Records for the exercise START

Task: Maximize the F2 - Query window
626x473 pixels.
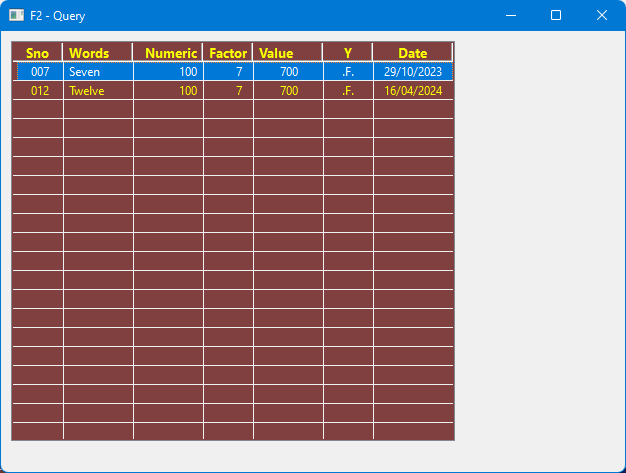Action: coord(556,15)
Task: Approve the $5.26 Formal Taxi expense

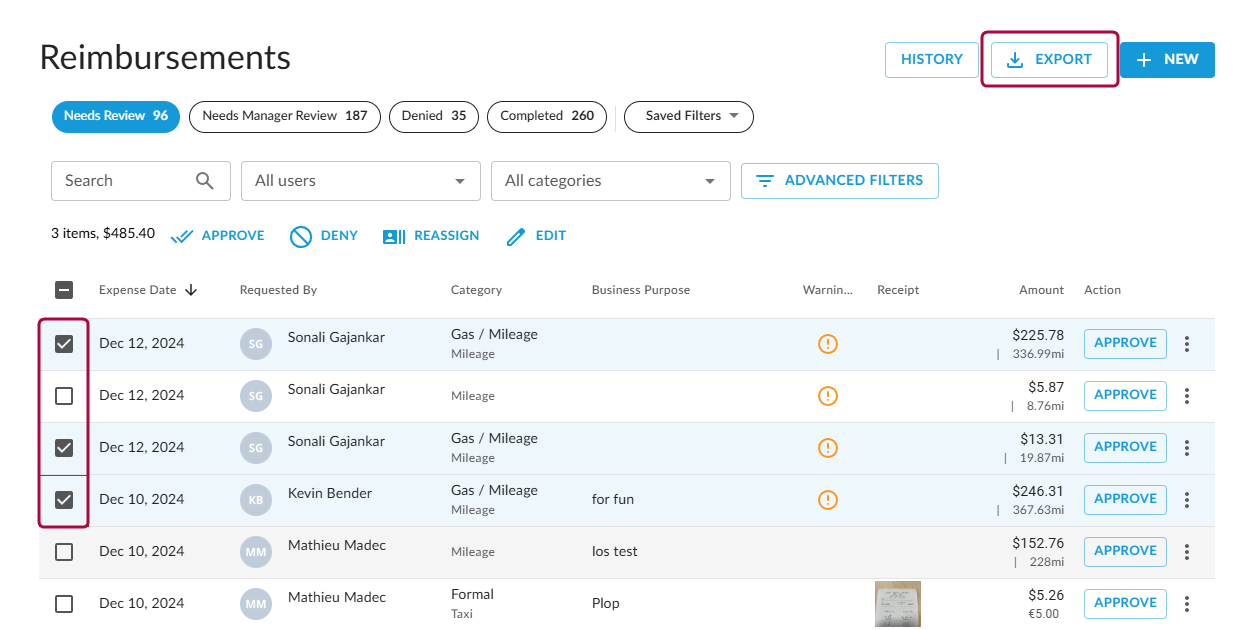Action: pos(1124,603)
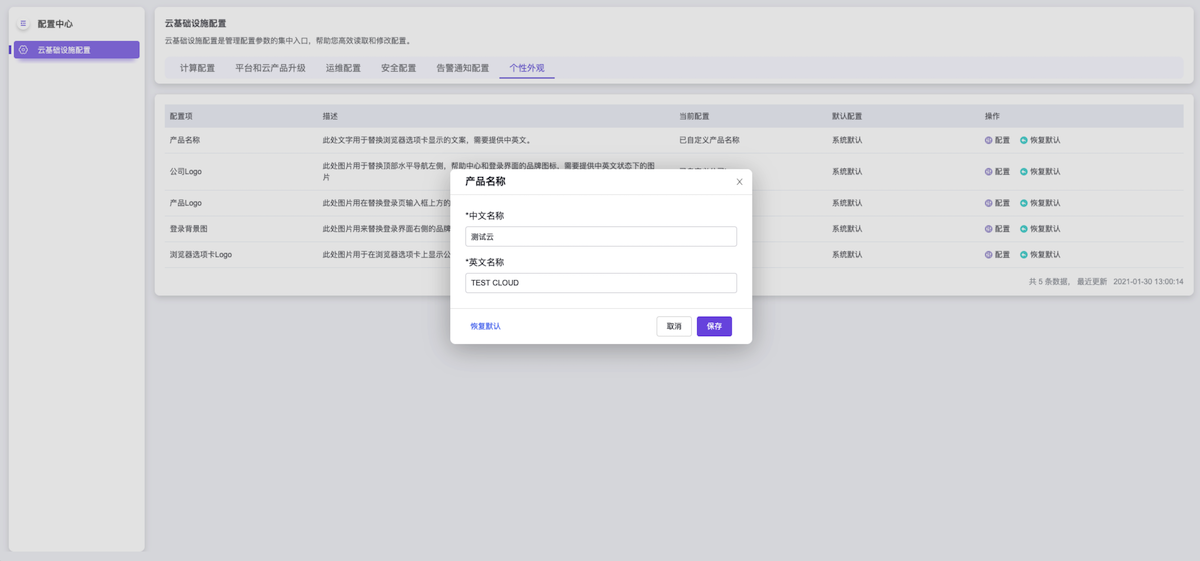Click 配置 icon in 产品Logo row
The height and width of the screenshot is (561, 1200).
click(989, 203)
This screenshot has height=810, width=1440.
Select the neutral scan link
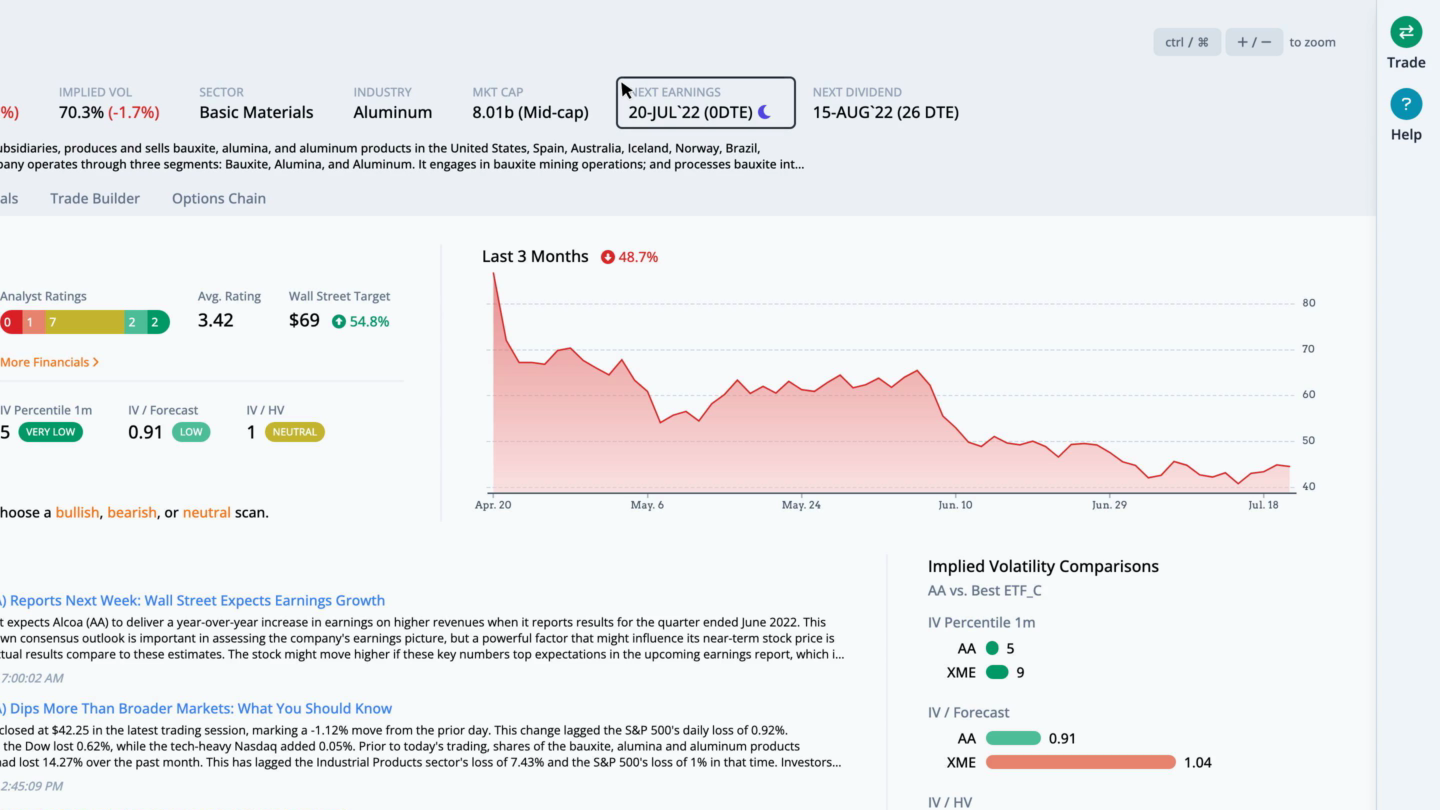207,512
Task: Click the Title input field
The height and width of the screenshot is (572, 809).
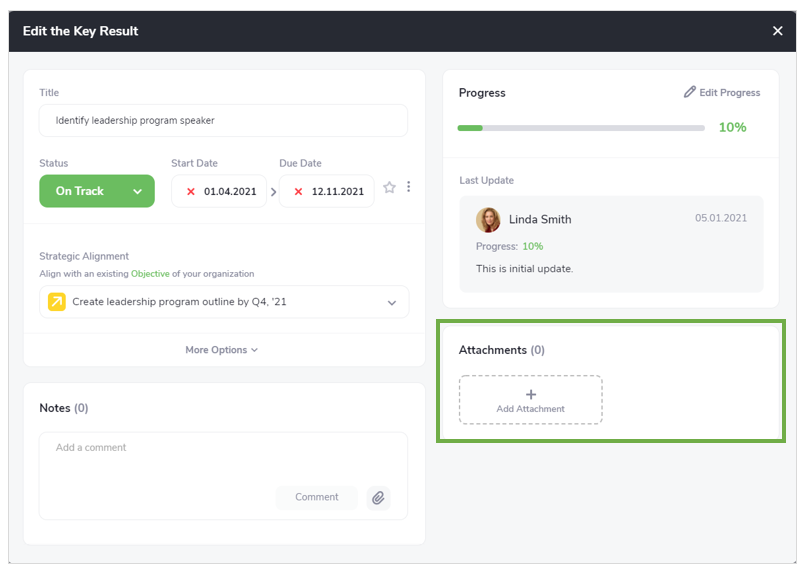Action: [x=223, y=121]
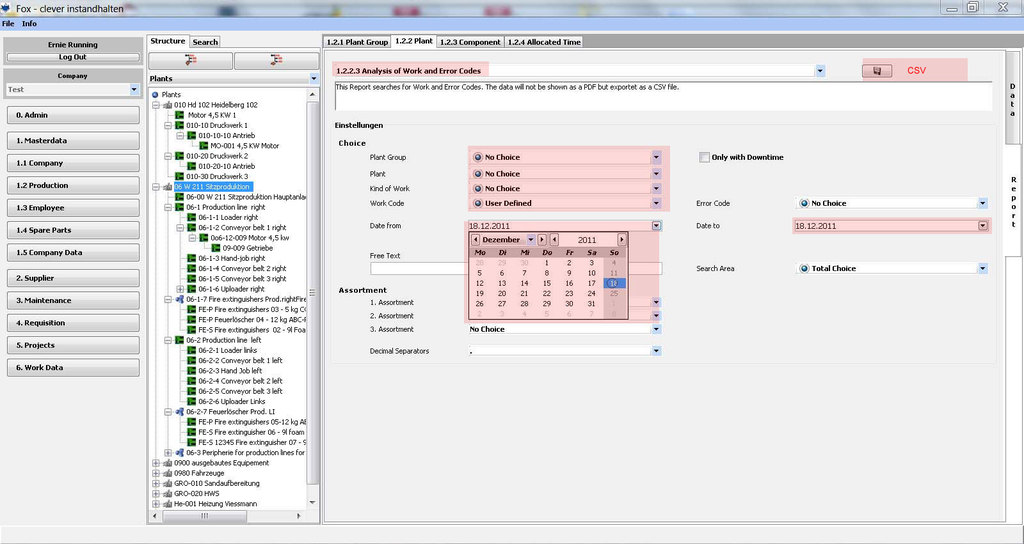Click icon of 06-1-7 Fire extinguishers node
The height and width of the screenshot is (544, 1024).
[179, 299]
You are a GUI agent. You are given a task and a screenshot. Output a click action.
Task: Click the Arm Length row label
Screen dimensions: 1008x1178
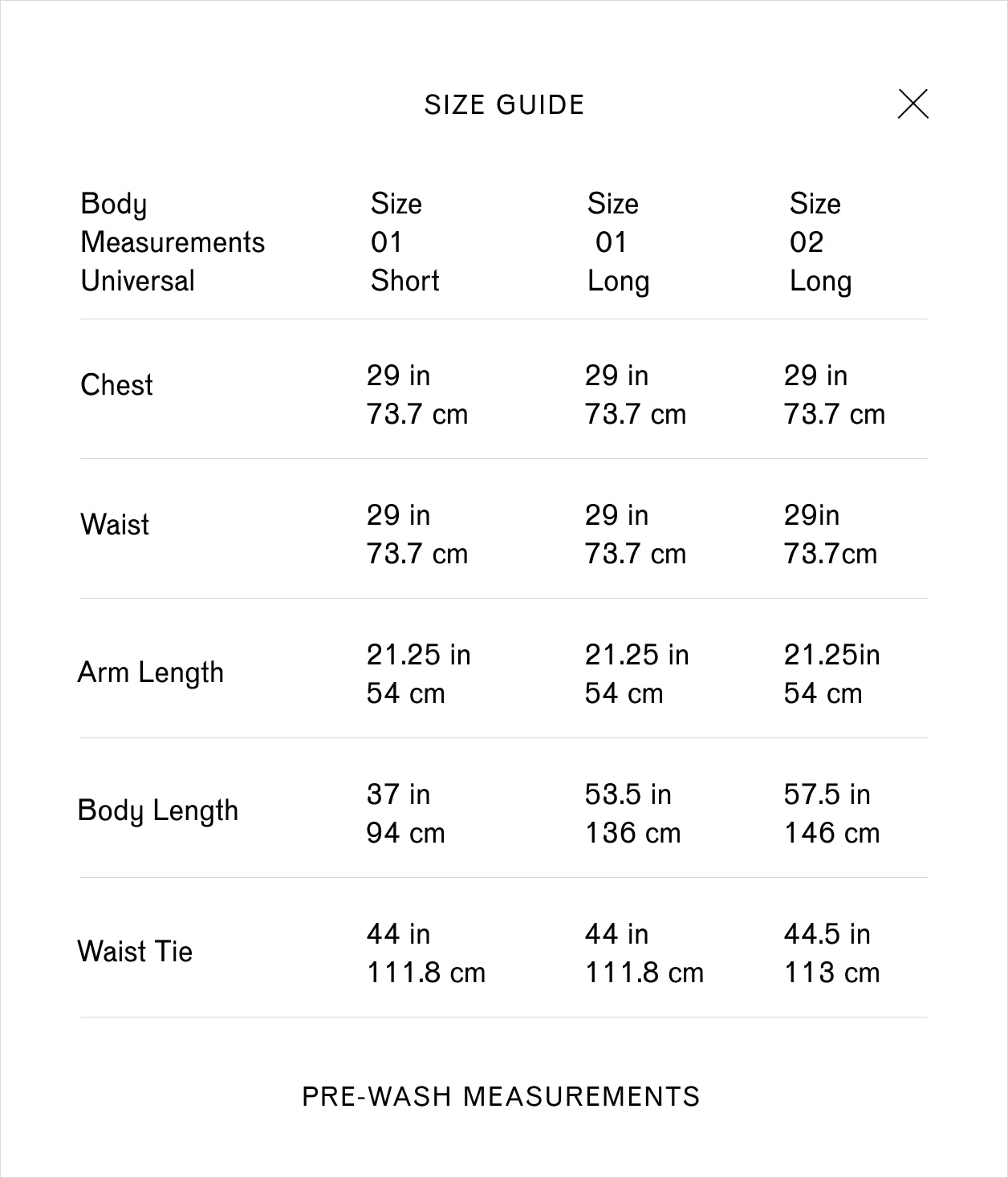pos(151,672)
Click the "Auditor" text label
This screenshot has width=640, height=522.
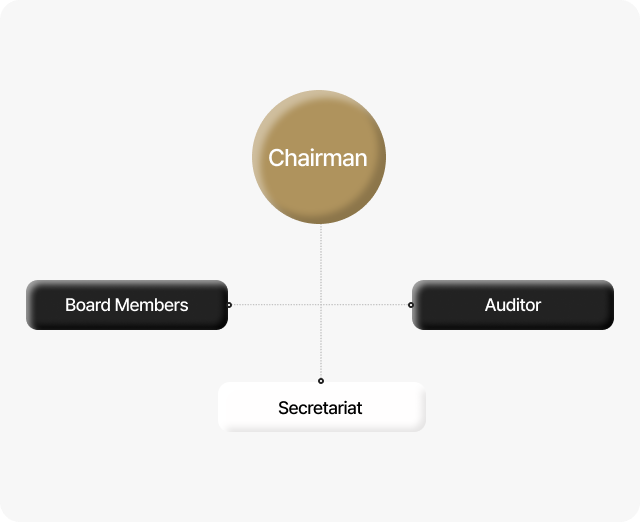click(x=513, y=305)
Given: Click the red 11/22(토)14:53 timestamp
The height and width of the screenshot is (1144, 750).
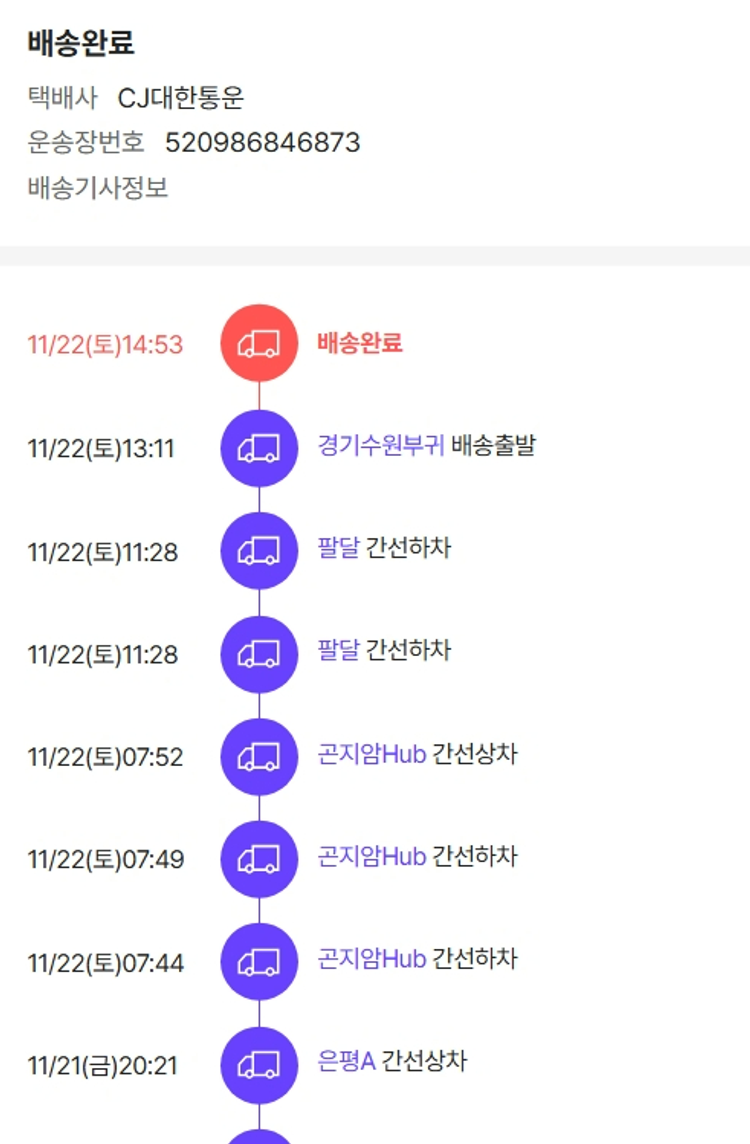Looking at the screenshot, I should (x=105, y=345).
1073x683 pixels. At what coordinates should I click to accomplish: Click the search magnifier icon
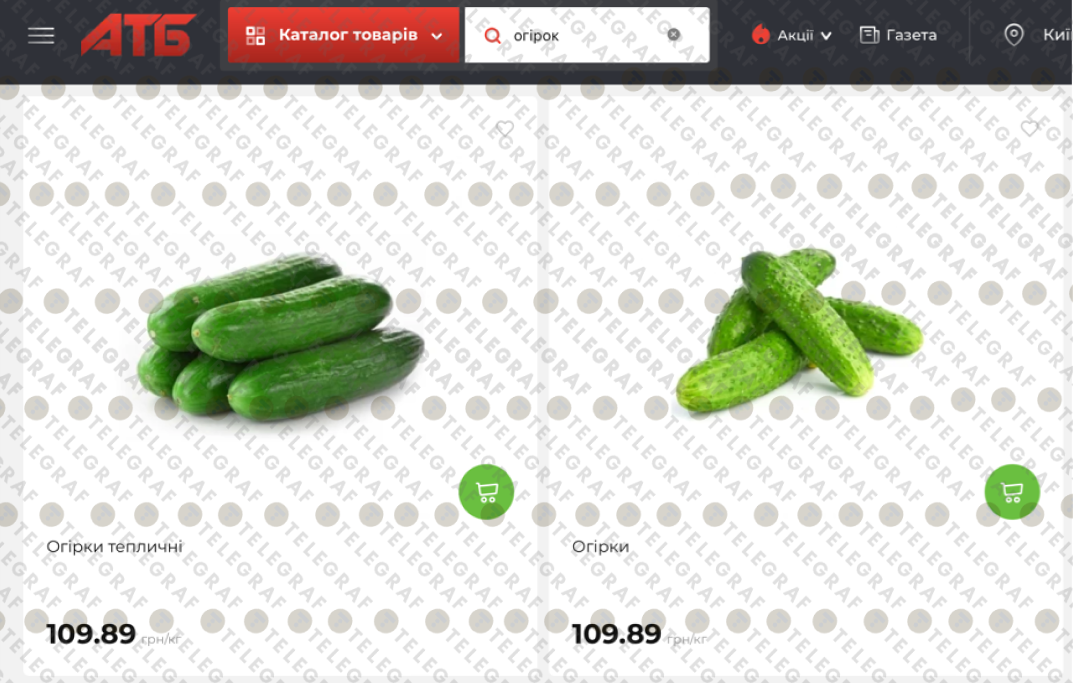[x=492, y=35]
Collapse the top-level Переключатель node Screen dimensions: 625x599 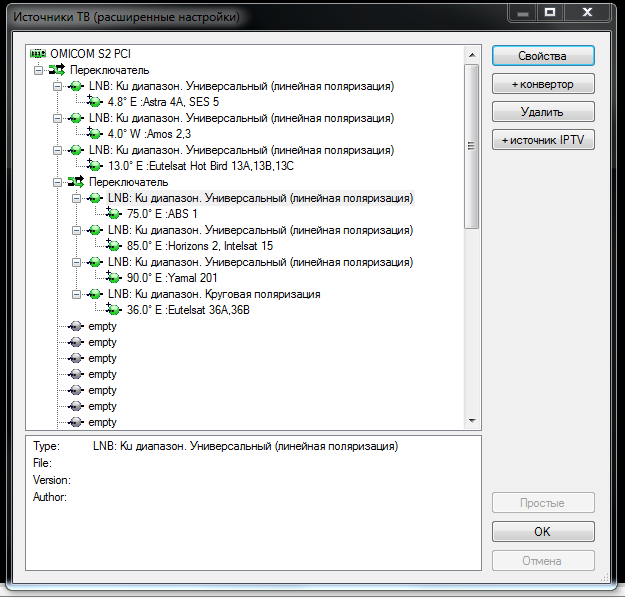[x=38, y=70]
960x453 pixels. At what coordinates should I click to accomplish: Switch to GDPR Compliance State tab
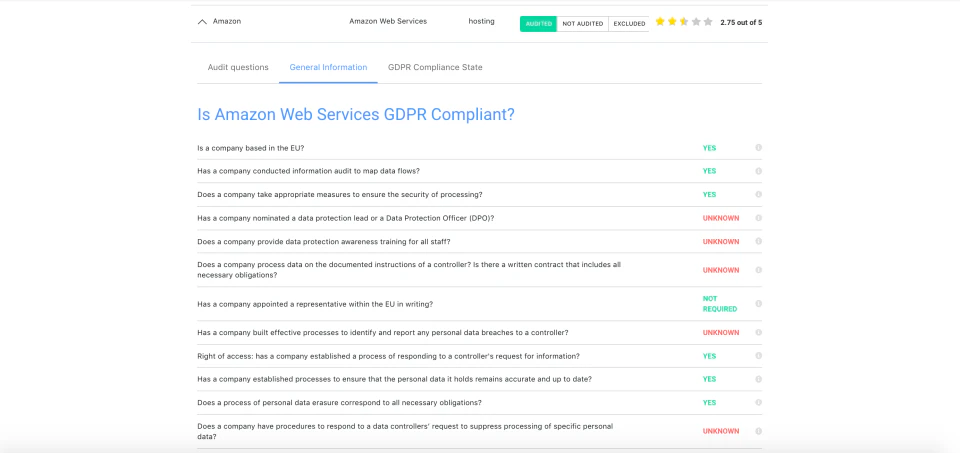click(x=435, y=68)

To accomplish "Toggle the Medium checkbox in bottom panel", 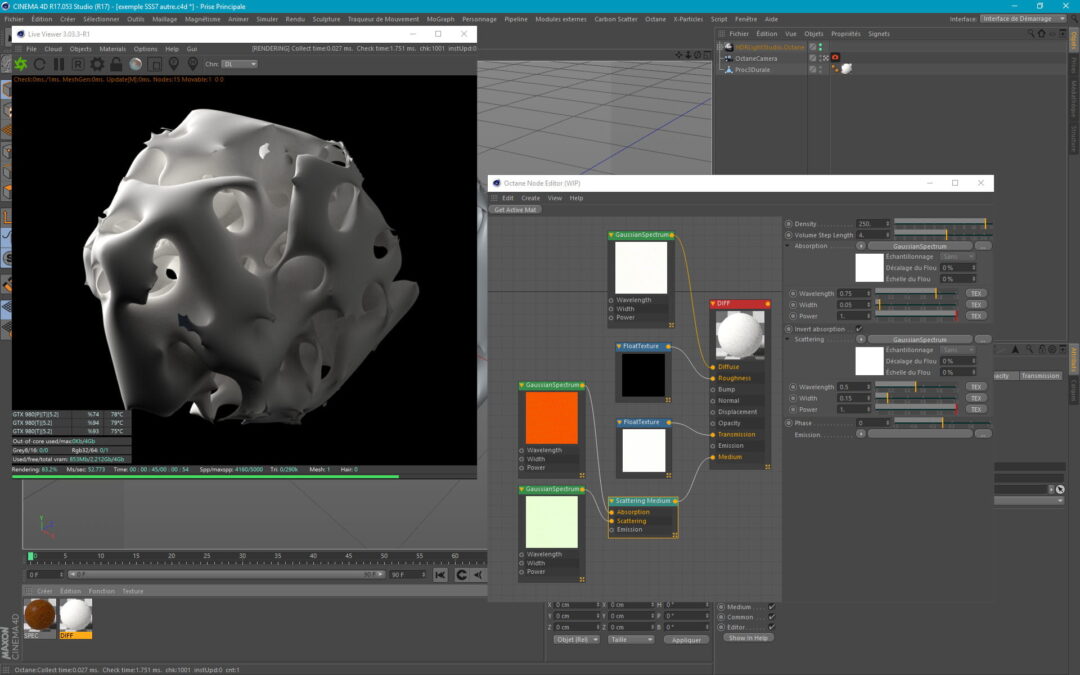I will point(771,607).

Records for the exercise END

Skipping every picture, transcribe exactly the lines above from the one containing "This screenshot has height=810, width=1440." through the one containing "Task: Click the Title input field", both included.

This screenshot has height=810, width=1440.
Select the neutral scan link
207,512
Task: Click the Title input field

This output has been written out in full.